**WORK REQUIRED:** Every line from the one with "Where should I" through the end of the entries below must be retyped exactly, and only those lines. The pictures are not part of the copy.

______

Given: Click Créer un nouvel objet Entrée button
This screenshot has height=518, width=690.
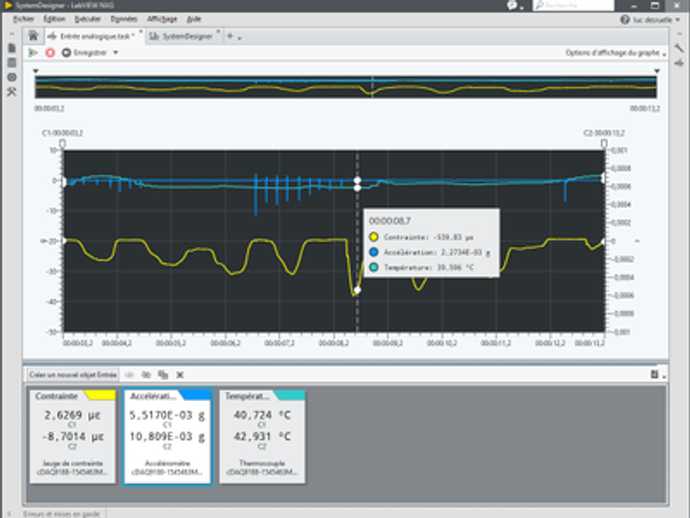Looking at the screenshot, I should pyautogui.click(x=73, y=374).
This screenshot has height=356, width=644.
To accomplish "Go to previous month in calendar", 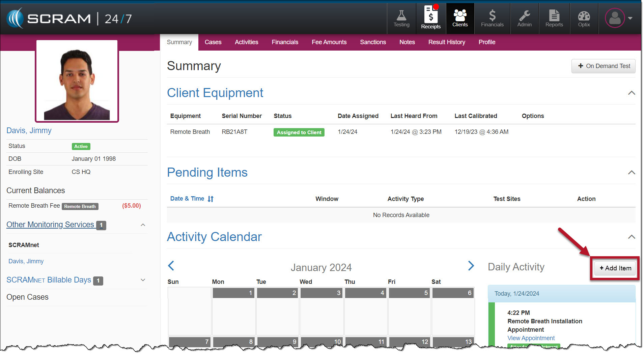I will [x=171, y=266].
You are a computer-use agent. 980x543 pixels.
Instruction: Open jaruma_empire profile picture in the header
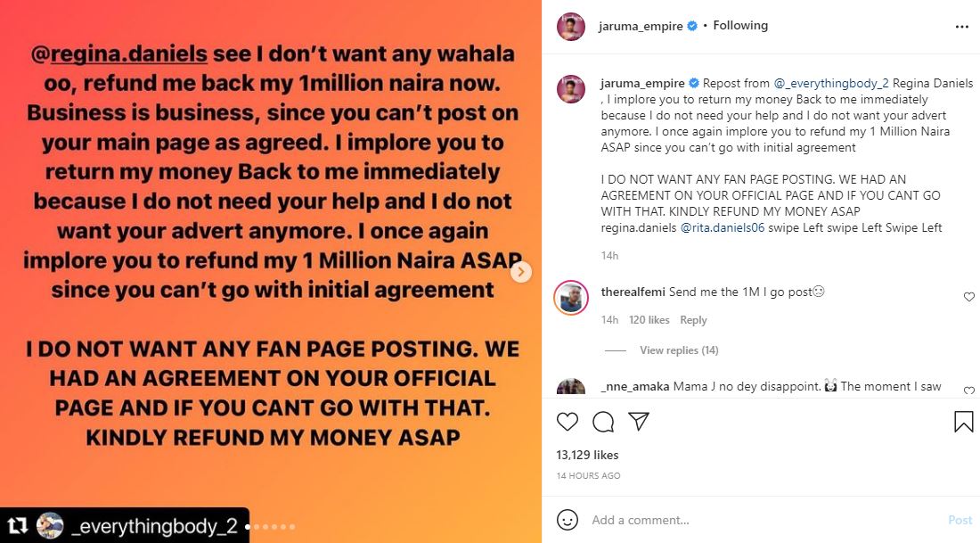pos(571,27)
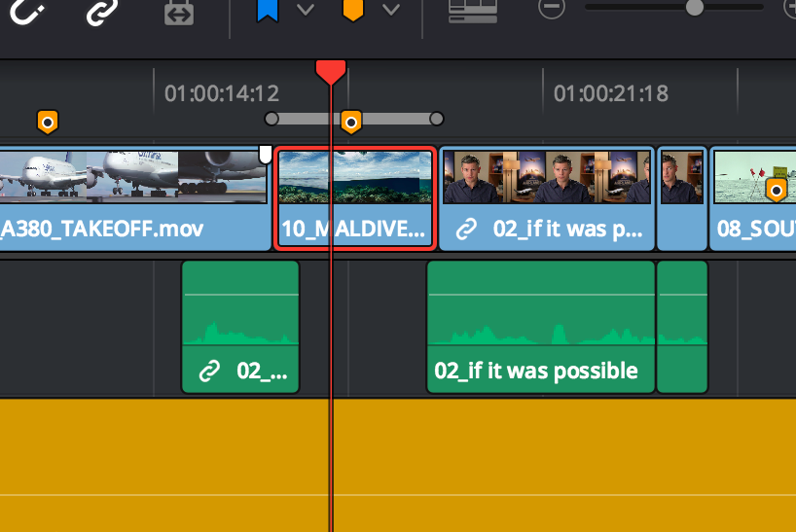Select the 02_if it was possible audio clip
The image size is (796, 532).
pyautogui.click(x=540, y=327)
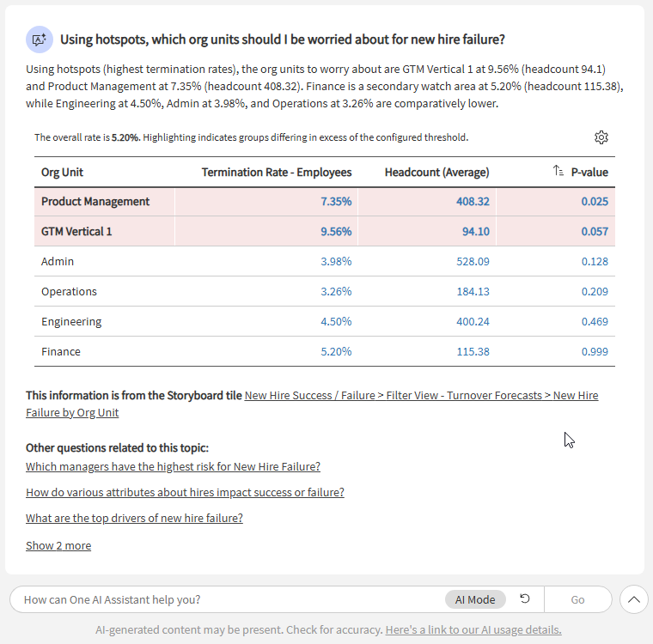The image size is (653, 644).
Task: Open question about hire attributes impact
Action: coord(185,492)
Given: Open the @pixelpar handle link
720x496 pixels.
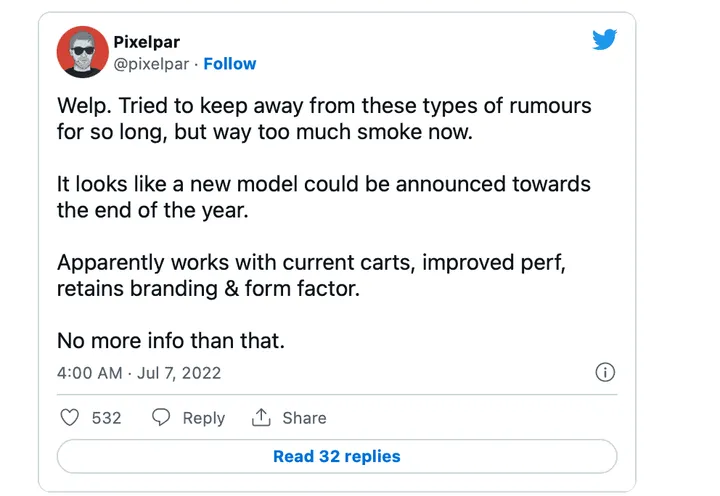Looking at the screenshot, I should (153, 63).
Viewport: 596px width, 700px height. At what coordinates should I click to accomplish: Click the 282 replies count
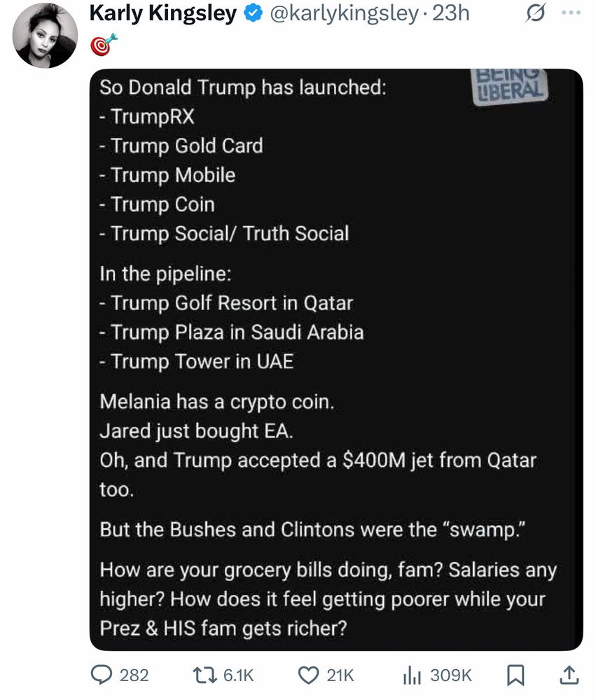[134, 675]
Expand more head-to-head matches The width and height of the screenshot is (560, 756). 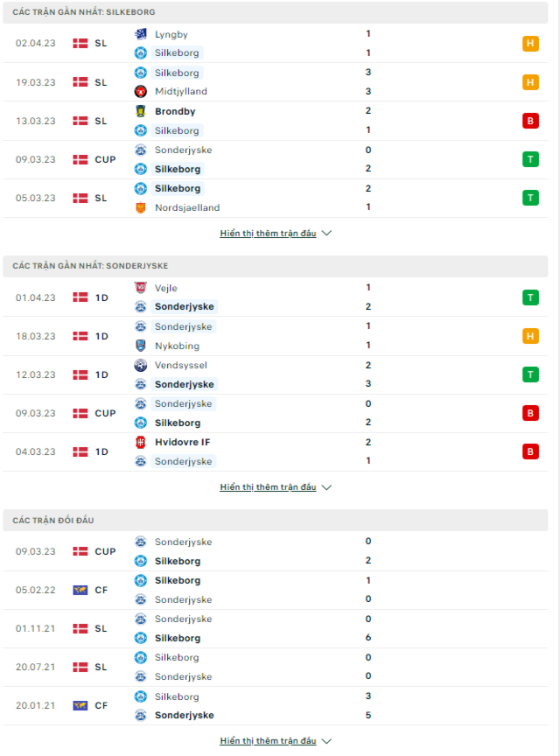click(x=276, y=740)
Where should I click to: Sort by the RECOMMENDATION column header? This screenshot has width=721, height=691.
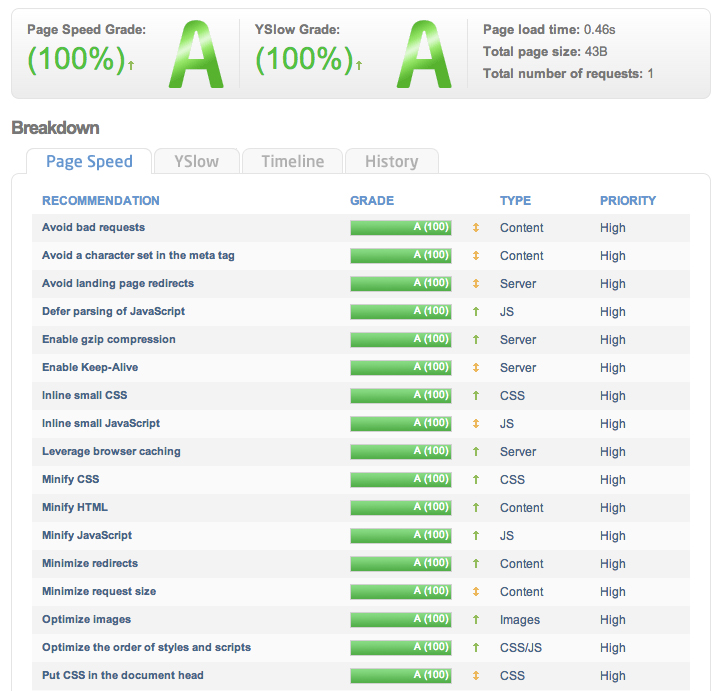100,201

______

**WRITTEN RESPONSE:**
Where should I click to: Sort by the RECOMMENDATION column header? This screenshot has width=721, height=691.
100,201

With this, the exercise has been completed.